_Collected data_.
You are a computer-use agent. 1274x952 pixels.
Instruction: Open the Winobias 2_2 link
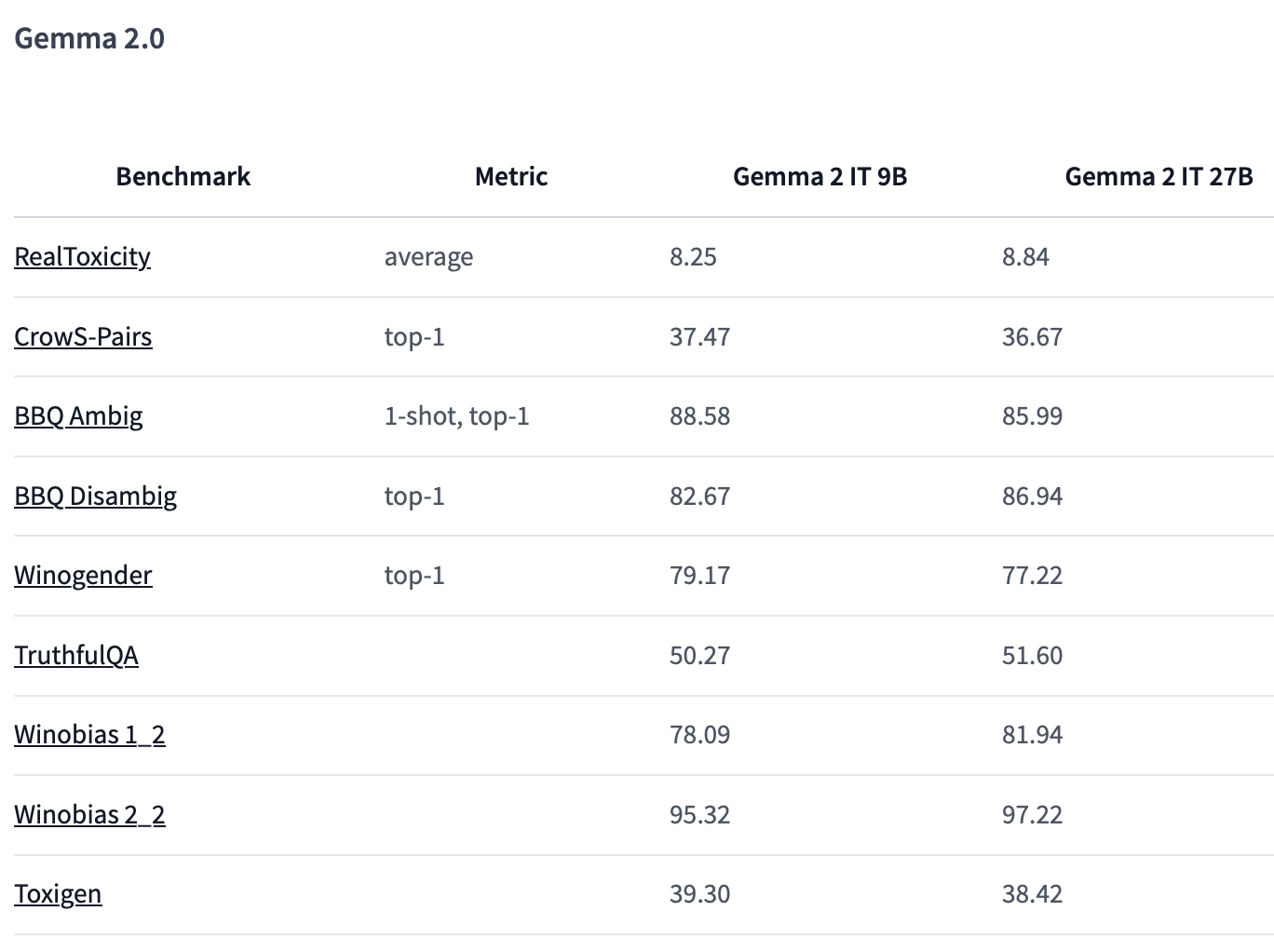click(89, 815)
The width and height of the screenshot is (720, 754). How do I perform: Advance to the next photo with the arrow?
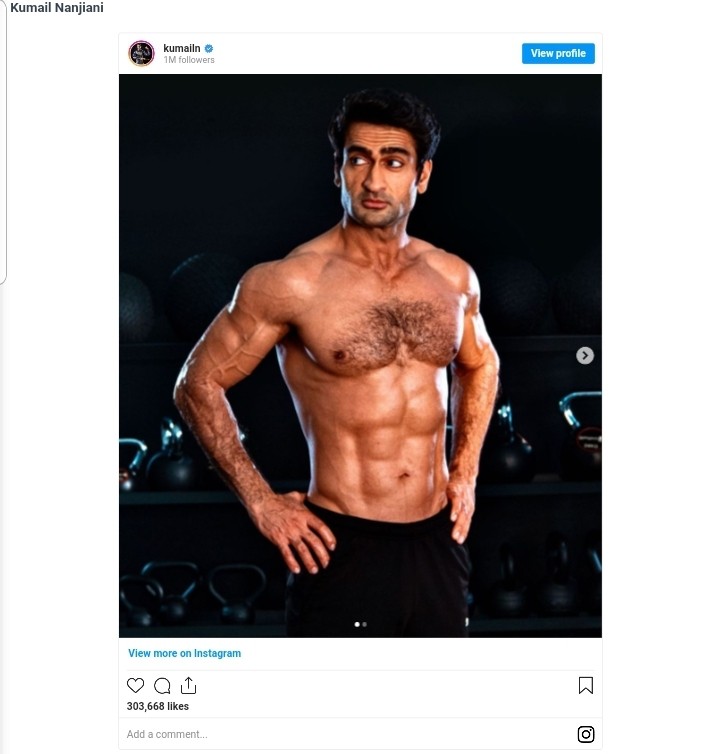pos(585,355)
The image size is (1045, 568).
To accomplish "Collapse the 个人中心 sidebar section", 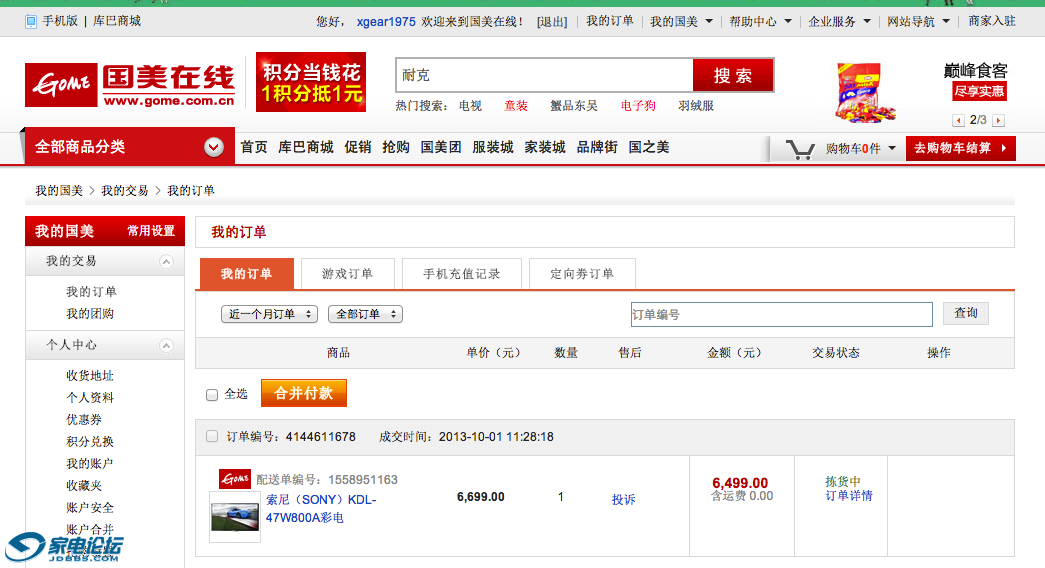I will point(166,345).
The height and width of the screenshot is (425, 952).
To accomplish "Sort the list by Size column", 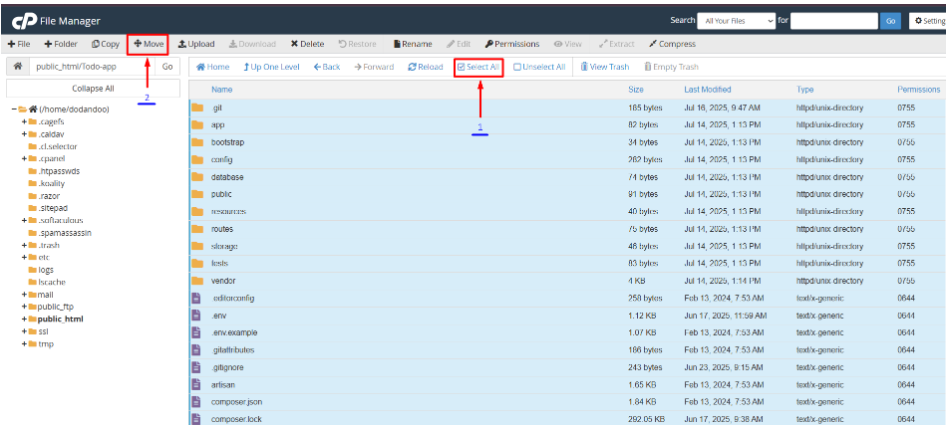I will click(636, 90).
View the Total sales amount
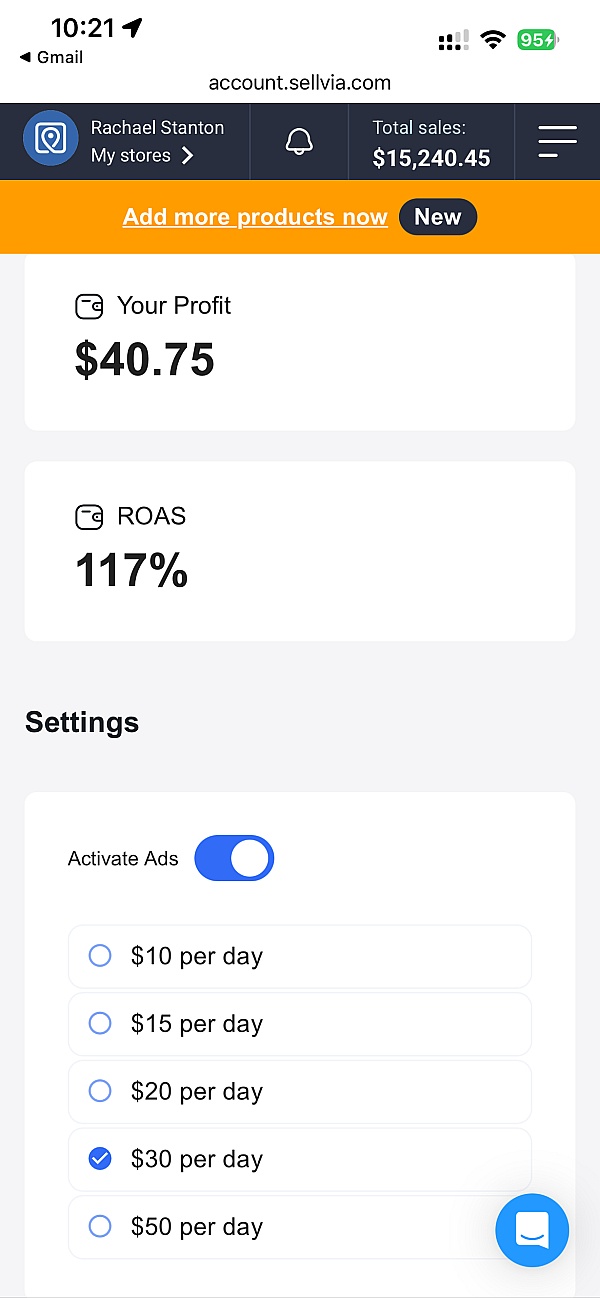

_DIRECTIONS_. Set the lines above down again, word for word, from the first through the one containing "The image size is (1045, 568)."; pictures excluded.

_THE ANSWER_.
You are a computer-use agent. 1274x952 pixels.
Instruction: Open the Winobias 2_2 link
click(89, 815)
The width and height of the screenshot is (720, 754). How do I perform: Advance to the next photo with the arrow?
pos(585,355)
The image size is (1045, 568).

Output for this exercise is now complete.